* Directions
Please rewrite only the entries from the line that contains "coordinates (228, 70)." through the line that contains "What do you see at coordinates (258, 130)" as a numbered list, leaving out any blank lines.

start Data in this exercise

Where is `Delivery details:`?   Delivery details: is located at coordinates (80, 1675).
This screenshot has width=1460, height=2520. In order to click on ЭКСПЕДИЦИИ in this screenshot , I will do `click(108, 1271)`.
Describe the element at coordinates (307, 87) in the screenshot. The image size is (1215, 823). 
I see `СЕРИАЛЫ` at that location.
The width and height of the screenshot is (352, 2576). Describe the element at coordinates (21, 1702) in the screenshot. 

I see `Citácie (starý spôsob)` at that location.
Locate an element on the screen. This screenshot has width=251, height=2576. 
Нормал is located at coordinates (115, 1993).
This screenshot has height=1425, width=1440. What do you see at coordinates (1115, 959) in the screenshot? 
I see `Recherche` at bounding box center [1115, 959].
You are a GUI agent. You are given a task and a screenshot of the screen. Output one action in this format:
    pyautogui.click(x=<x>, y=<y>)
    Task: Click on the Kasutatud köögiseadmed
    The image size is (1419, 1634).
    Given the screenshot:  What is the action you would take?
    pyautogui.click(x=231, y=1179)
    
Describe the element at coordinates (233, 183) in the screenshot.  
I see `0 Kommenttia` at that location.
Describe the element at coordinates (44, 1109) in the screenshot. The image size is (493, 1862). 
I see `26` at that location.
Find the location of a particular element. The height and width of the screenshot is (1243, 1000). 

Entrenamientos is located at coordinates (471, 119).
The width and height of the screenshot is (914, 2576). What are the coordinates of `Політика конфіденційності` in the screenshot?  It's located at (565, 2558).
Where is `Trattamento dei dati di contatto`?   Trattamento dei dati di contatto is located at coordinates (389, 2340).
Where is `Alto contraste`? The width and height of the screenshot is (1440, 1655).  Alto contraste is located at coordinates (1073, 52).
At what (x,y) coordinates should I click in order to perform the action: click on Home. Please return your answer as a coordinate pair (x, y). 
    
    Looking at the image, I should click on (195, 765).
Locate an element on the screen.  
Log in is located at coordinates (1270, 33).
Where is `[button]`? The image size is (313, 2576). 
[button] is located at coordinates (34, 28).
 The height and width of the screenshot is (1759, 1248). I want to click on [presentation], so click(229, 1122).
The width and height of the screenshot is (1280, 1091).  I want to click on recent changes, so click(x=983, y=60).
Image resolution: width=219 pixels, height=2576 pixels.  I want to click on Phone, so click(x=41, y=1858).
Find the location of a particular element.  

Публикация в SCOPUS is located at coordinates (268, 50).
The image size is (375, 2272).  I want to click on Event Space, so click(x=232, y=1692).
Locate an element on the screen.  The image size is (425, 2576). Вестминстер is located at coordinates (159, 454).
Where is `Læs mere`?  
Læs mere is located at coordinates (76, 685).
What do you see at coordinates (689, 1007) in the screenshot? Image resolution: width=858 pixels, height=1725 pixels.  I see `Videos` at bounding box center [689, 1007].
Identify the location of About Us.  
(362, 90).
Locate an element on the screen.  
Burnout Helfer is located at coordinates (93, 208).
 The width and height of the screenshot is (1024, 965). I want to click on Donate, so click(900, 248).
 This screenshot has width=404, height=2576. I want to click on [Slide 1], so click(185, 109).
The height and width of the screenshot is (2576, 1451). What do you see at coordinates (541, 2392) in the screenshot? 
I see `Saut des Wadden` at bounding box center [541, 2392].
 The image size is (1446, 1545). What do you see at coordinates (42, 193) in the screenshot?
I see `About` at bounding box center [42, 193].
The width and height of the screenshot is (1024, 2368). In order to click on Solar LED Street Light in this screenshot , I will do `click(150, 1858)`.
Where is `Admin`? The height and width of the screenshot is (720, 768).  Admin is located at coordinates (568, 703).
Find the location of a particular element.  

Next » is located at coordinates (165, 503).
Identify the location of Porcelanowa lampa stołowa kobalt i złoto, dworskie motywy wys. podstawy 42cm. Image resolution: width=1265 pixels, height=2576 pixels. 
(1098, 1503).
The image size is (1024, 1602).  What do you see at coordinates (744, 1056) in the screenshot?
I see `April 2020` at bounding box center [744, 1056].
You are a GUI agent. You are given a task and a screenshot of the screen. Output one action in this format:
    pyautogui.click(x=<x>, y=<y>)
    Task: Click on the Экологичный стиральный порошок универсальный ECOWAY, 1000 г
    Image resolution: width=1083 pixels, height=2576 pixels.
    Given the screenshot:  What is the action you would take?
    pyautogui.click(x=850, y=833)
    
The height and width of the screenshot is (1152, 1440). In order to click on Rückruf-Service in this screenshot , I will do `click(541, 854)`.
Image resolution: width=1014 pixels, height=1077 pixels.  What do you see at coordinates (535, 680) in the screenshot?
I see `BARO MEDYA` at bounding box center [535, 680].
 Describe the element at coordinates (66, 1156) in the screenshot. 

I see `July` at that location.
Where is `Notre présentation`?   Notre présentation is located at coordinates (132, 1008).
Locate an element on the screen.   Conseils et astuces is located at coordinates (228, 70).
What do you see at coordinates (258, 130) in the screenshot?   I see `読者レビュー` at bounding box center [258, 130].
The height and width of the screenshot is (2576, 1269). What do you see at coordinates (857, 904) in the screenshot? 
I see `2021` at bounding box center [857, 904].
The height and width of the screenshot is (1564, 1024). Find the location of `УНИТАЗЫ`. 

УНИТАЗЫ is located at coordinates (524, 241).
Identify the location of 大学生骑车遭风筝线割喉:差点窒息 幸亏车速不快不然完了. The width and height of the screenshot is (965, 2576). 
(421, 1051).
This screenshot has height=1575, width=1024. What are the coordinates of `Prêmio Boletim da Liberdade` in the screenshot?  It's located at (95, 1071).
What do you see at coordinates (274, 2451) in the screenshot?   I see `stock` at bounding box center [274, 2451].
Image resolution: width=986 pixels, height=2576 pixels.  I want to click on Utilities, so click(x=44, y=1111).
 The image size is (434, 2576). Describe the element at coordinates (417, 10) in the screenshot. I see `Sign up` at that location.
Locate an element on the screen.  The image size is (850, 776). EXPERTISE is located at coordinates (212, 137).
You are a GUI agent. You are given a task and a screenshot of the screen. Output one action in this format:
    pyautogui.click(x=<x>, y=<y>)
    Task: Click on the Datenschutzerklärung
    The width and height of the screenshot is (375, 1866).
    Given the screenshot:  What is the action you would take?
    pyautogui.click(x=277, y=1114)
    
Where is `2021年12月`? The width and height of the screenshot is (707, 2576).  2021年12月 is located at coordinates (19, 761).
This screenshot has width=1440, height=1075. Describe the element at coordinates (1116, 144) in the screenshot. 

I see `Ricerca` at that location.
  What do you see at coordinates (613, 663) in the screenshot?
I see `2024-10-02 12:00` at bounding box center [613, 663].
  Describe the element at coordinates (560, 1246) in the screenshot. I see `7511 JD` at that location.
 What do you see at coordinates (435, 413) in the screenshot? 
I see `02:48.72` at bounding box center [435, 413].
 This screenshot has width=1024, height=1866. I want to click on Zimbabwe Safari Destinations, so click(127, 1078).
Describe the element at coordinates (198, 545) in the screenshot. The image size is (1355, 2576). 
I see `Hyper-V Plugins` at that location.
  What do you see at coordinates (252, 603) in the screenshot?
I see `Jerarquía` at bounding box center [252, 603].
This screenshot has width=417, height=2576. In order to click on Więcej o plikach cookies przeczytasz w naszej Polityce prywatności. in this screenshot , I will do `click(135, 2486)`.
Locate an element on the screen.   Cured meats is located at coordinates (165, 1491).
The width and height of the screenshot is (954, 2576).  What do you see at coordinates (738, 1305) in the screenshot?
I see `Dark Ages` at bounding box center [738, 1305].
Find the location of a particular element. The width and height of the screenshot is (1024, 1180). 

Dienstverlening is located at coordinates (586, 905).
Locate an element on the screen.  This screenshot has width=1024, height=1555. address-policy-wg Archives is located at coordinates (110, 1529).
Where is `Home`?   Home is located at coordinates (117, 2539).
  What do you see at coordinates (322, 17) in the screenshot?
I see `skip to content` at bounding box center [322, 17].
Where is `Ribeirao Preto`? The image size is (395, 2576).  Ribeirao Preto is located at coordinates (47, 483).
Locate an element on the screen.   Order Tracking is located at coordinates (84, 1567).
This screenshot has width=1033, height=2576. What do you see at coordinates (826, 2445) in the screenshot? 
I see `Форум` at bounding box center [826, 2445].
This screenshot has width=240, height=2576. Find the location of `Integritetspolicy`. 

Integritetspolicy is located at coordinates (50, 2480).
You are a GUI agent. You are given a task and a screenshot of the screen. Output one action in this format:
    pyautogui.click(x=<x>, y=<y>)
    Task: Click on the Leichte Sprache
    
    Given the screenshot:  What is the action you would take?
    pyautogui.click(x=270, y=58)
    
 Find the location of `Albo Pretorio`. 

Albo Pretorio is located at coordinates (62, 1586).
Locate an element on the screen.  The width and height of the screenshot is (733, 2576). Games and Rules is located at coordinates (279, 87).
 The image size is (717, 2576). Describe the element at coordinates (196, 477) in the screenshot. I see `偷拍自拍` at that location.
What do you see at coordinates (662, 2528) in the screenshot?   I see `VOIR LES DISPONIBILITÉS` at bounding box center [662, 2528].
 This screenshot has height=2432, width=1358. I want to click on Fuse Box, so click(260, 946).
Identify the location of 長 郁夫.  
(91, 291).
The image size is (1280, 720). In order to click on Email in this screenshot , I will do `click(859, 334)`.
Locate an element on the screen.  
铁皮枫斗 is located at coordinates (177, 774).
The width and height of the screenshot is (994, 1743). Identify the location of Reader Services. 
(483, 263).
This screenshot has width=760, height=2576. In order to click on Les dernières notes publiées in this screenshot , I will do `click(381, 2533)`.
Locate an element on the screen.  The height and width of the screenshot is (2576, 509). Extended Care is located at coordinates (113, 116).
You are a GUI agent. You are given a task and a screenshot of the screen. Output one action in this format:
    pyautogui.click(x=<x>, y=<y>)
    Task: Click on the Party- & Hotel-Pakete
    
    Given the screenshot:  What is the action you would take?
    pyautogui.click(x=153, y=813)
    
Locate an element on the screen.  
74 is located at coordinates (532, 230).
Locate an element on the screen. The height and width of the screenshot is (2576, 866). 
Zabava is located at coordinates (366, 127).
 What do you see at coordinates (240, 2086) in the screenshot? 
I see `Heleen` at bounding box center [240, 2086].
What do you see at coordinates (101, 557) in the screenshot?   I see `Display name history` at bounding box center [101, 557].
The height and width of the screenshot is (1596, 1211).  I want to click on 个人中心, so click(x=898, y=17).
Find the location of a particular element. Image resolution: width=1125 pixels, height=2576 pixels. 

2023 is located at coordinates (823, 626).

end Data in this exercise

* Task answer
1. Locate an element on the screen.   Conseils et astuces is located at coordinates (228, 70).
2. What do you see at coordinates (258, 130) in the screenshot?   I see `読者レビュー` at bounding box center [258, 130].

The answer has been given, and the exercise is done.